> REQUEST A: In the hearing article, how much more expensive than Sumitomo's bid did Sumitomo's expert witness say Ansaldo's bid would be over the 30-year life of the train cars?
> REQUEST B: Echo a passage of the hearing article word for word, starting with "Monday’s hearing came" and going on through "Sumitomo last week.".

> TEXT:
···

UPDATE When that tack was rejected1 by Senior Hearings Officer David Karlen, the city called witnesses to explain the procurement process — essentially, why things happened the way they did.

Monday’s hearing came days after news reports of financial troubles at the winning bidder so serious that its parent company is considering selling it amid its own financial difficulties. In another blow to Ansaldo last week, an expert witness for Sumitomo compared the full costs of the contract over the 30-year life of the train cars and said Ansaldo’s bid would be $700 million more expensive than Sumitomo’s.

The city’s defense had a brick-by-brick quality to it. Witnesses included Simon Zweighaft of InfraConsult and Kerry Stevenson of Parsons Brinckerhoff — both companies were hired by the city to manage the project, and both witnesses were first questioned by Sumitomo last week.

When Zweighaft was pressed Thursday and admitted evaluators didn’t pick up the phone to dig deeper on Ansaldo’s problems, the city remained quiet.

On Monday, Zweighaft defended the decision to not consider Ansaldo’s past problems in evaluating the proposal’s reasonableness, saying those problems were not unexpected for a company that size.

James Dunn, Design and Construction director for Parsons Brinckerhoff and a price realism expert hired by the city, walked through the process that engineers went through to judge bids.

He responded to the claim by one of Sumitomo’s expert witnesses that large infrastructure projects in this country have a long history of serious cost overruns.

“I think there’s a difference between looking at a budgetary overrun versus a fixed-price contract overrun,” Dunn said. That means any extra costs that Ansaldo incurs due to an unrealistic proposal will be Ansaldo’s problem alone. The city will only be asked to spend more money than the contract calls for if the scope or schedule of the project changes.

The hearing will continue Tuesday at 12:30 p.m. The city is expected to call one more witness, and Ansaldo will also be able to call witnesses.

···

> DATASET:
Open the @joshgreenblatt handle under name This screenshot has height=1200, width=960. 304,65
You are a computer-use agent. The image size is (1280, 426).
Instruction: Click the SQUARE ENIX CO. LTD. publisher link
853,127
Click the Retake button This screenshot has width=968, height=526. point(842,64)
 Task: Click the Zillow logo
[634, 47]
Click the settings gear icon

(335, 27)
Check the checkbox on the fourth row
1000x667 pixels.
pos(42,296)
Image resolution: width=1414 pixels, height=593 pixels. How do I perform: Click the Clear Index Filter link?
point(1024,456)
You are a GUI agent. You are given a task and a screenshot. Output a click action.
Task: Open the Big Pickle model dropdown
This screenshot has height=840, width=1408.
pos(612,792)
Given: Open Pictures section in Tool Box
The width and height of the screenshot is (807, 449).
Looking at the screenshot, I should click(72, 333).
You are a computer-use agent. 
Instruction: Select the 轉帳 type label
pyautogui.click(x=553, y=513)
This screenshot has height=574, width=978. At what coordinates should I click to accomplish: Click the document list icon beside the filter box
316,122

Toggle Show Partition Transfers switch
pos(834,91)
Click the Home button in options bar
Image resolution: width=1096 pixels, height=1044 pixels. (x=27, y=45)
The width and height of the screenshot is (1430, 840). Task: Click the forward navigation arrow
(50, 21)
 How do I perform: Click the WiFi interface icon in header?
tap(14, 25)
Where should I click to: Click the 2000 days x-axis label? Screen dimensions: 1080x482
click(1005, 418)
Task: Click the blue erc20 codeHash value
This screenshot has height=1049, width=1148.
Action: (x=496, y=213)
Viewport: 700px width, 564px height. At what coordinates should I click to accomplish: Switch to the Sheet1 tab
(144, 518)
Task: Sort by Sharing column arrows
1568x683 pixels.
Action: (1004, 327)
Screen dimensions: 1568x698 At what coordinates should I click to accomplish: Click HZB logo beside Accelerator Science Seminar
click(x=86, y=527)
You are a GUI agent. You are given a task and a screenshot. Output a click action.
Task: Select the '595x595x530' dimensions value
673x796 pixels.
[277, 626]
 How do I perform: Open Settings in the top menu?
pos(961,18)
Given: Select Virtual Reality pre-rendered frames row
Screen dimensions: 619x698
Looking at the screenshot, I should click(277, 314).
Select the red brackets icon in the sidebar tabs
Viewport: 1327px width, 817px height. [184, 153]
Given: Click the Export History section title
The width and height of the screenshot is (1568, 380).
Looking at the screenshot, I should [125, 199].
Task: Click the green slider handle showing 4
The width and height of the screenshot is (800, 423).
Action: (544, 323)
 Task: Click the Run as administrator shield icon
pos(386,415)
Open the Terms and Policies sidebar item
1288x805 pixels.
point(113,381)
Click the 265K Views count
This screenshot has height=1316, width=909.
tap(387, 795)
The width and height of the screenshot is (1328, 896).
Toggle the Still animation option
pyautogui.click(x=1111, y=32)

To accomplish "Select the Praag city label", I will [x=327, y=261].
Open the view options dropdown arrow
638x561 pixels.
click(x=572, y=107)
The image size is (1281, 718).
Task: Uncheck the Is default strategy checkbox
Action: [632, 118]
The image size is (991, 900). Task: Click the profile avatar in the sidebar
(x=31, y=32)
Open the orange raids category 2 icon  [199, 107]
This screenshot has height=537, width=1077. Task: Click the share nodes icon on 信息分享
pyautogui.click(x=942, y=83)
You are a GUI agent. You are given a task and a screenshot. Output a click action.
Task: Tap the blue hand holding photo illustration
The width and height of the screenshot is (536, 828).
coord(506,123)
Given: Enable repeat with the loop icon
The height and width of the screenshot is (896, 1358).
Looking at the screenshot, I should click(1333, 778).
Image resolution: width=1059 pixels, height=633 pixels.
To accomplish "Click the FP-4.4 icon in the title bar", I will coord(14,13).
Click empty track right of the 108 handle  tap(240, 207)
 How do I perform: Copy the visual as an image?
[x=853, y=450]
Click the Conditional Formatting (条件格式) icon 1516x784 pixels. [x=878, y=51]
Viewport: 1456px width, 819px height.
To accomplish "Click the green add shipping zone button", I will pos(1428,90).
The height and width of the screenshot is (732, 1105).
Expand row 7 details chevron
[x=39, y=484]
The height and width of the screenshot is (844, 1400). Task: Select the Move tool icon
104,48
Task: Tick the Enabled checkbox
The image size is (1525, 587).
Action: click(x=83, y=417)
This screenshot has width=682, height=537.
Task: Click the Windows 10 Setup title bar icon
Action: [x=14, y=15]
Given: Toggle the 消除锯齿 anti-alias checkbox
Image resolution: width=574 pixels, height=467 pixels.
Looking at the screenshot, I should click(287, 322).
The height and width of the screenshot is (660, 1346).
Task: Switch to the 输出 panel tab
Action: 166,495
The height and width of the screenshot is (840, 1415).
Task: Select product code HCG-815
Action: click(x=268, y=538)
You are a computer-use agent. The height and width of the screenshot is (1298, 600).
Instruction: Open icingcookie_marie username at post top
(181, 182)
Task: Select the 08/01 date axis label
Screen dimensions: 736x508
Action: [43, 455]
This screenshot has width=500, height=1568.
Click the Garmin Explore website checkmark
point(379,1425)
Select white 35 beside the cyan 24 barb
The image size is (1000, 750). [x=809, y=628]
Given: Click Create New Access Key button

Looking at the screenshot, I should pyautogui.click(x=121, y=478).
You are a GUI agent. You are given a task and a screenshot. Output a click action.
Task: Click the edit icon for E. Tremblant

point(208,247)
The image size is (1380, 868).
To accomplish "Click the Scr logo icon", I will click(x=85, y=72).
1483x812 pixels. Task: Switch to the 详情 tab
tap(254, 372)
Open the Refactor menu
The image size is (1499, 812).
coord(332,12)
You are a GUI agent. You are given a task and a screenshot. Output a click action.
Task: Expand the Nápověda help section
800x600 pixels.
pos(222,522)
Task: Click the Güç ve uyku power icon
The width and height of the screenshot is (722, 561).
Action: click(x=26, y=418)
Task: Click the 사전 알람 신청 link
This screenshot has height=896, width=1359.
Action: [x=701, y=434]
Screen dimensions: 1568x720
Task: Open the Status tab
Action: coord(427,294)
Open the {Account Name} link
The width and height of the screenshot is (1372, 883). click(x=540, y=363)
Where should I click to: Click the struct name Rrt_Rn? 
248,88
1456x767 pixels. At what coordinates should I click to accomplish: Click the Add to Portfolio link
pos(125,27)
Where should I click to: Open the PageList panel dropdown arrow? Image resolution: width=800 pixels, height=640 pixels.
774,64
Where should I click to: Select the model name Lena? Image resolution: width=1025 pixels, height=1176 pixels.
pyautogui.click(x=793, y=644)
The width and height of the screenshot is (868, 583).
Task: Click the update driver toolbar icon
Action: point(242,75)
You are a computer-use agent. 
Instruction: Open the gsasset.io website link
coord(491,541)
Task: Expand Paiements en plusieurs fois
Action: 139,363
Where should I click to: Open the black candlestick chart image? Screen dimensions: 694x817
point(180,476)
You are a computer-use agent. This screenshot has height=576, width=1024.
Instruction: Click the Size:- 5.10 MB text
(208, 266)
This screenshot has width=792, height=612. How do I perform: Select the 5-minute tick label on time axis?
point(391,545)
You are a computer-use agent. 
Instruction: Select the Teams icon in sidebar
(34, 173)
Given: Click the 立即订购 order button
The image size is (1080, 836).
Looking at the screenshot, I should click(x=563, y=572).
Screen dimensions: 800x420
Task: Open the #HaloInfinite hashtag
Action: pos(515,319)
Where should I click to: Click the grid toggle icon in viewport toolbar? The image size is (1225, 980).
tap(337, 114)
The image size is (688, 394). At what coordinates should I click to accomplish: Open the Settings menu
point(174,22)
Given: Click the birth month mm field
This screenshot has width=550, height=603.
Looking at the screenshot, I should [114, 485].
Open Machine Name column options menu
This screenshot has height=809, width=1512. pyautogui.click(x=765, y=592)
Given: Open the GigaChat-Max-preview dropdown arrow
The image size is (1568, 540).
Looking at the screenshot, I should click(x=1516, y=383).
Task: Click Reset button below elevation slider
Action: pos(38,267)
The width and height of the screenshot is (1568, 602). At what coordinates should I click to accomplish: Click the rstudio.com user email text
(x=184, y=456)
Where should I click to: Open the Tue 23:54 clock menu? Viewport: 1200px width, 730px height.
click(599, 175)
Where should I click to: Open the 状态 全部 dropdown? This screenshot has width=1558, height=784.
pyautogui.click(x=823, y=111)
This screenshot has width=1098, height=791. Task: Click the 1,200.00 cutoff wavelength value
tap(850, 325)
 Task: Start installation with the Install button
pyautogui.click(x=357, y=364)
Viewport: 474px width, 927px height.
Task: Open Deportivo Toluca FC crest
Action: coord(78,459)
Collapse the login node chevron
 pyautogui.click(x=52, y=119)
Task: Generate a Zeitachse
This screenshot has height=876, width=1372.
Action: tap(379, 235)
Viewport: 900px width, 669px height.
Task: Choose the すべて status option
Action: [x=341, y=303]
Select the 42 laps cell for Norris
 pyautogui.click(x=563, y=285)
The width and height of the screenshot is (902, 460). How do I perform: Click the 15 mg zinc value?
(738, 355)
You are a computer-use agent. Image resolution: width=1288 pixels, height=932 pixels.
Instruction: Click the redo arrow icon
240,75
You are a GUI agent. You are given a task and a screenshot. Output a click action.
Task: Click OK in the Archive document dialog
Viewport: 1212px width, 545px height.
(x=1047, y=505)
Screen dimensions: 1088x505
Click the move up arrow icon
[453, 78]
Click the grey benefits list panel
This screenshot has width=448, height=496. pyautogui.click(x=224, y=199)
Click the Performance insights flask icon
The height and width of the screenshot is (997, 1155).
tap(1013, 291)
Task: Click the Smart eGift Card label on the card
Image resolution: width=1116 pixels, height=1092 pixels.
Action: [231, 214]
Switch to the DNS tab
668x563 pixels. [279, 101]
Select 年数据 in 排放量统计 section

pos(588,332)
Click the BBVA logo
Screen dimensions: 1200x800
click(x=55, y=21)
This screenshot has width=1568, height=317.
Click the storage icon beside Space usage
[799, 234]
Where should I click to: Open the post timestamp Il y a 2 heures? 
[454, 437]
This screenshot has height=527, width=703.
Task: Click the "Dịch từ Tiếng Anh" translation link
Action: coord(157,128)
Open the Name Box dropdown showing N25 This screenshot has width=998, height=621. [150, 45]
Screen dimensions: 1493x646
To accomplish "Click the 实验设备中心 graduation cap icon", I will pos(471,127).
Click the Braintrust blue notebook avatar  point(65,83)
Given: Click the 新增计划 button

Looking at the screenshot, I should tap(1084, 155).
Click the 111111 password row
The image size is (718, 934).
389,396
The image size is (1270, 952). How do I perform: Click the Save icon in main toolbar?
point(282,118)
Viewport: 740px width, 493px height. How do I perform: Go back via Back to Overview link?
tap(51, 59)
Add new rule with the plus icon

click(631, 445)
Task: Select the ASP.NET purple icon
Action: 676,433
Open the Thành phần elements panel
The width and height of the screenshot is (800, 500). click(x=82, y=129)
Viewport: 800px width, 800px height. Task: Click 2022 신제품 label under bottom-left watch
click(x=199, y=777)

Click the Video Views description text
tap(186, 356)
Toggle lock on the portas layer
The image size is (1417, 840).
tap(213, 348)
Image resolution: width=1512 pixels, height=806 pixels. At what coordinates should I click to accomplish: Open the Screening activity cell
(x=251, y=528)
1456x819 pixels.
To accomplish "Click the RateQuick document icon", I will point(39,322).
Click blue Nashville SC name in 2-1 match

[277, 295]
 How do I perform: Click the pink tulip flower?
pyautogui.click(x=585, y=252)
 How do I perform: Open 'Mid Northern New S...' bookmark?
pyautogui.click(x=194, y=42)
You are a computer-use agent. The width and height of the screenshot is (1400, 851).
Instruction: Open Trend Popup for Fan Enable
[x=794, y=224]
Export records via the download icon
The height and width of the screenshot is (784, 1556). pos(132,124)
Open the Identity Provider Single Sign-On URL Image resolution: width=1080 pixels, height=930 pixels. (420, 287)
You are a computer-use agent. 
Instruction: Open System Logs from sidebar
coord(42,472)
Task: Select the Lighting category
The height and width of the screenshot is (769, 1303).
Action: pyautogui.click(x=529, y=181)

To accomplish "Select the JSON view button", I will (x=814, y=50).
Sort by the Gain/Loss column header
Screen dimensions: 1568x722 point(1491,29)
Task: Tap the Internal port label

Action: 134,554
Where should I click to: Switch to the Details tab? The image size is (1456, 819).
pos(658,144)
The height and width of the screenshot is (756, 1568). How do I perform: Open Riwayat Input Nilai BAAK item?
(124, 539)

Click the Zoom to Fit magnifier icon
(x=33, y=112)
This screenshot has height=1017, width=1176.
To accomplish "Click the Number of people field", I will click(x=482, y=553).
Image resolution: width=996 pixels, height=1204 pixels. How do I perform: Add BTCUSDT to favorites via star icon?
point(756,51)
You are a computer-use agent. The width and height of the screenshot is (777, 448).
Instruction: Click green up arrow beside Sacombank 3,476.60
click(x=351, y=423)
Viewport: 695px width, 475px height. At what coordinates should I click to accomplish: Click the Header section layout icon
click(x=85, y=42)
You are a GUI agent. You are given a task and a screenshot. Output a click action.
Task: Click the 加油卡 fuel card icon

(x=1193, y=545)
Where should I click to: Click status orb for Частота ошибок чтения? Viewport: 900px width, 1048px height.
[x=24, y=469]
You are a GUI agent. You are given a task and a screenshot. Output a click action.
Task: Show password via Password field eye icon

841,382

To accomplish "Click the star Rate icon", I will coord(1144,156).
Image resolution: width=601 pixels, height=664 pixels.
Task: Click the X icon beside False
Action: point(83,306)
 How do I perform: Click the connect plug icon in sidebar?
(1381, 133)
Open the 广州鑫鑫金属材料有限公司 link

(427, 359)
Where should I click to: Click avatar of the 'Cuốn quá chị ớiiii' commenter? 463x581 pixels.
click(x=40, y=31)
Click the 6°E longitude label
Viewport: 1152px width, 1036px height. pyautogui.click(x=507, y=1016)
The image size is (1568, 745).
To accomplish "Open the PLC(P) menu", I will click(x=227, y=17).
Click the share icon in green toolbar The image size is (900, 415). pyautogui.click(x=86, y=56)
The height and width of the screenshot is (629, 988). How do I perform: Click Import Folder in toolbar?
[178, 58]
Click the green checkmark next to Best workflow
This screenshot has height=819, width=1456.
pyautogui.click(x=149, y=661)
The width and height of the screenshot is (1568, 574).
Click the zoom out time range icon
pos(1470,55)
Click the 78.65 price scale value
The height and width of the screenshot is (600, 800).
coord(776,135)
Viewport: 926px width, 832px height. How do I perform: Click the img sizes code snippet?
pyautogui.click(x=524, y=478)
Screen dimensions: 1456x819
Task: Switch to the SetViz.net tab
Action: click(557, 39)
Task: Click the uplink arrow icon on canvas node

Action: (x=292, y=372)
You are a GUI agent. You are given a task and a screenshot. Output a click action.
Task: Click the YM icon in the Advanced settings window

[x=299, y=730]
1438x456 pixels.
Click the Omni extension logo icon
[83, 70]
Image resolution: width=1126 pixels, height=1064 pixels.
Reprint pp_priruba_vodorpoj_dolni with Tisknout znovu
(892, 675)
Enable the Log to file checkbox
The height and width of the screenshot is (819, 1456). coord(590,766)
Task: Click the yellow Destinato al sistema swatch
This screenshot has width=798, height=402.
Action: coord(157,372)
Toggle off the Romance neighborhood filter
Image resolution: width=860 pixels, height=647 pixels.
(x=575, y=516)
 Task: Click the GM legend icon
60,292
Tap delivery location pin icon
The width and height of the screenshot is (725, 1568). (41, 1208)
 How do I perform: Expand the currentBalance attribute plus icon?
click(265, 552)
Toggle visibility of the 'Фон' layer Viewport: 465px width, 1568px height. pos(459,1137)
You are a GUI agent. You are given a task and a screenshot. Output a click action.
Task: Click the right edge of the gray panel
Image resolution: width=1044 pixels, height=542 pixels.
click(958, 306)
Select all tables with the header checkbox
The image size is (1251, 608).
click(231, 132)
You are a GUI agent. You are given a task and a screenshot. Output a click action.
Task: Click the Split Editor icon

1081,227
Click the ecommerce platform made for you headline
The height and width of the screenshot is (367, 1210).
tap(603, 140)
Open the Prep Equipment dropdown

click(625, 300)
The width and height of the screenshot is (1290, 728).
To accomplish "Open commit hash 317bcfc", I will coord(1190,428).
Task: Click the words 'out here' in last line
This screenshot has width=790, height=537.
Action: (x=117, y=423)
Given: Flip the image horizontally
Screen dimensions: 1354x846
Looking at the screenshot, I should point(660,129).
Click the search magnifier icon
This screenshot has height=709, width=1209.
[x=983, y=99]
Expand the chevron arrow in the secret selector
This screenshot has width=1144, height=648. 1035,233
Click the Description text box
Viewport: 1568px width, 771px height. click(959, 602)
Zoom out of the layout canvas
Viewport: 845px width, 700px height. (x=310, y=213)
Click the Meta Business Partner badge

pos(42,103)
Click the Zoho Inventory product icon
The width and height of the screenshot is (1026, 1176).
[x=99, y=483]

···

> EXERCISE OUTPUT A: $700 million more expensive.

> EXERCISE OUTPUT B:
Monday’s hearing came days after news reports of financial troubles at the winning bidder so serious that its parent company is considering selling it amid its own financial difficulties. In another blow to Ansaldo last week, an expert witness for Sumitomo compared the full costs of the contract over the 30-year life of the train cars and said Ansaldo’s bid would be $700 million more expensive than Sumitomo’s.

The city’s defense had a brick-by-brick quality to it. Witnesses included Simon Zweighaft of InfraConsult and Kerry Stevenson of Parsons Brinckerhoff — both companies were hired by the city to manage the project, and both witnesses were first questioned by Sumitomo last week.